Page excerpt: Begin

A somewhat related topic are the food and feasting metaphors contained in Mormon scripture. See Richard Rust, “Taste and Feast: Images of eating and Drinking in the Book of Mormon,” BYU Studies 33/4 (1993), 743-752.

2. See Janene Wolsey Baadsgaard, “Mealtime, Family Time,” Ensign, Sept. 1998, 22. President Ezra Taft Benson said, “mealtime provides a wonderful time to review the activities of the day and to not only feed the body, but to feed the spirit as well, with members of the family taking turns reading the scriptures, particularly the Book of Mormon” (“Strengthening the Family,” Improvement Era, Dec. 1970, 51).

3. In 1973, the youth of the church were shown how they can even reverently eat as Joseph Smith ate (Mary K. Stout, “From a Nauvoo Pantry,” New Era, Dec. 1973, 42). Recipes include potato pancakes and rusk.

Page excerpt: End
Exercise data: Begin

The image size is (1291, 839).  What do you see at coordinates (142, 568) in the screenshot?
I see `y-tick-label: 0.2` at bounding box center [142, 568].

Exercise data: End

> Explore the material
A - Please say whether each statement agrees with the footnotes, giving yes or no and the deciding words quoted from them: (i) Richard Rust's article appeared in BYU Studies in 1993; (ii) Janene Wolsey Baadsgaard's "Mealtime, Family Time" was published in the New Era; (iii) the recipes shown to the youth in 1973 include potato pancakes.
B - According to the footnotes, what did Ezra Taft Benson say family members could take turns doing at mealtime?
The material is not needed here.

> Answers to the tasks
A -
(i) Yes: "BYU Studies 33/4 (1993), 743-752"
(ii) No: "Ensign, Sept. 1998, 22"
(iii) Yes: "Recipes include potato pancakes and rusk."

B - Reading the scriptures, particularly the Book of Mormon.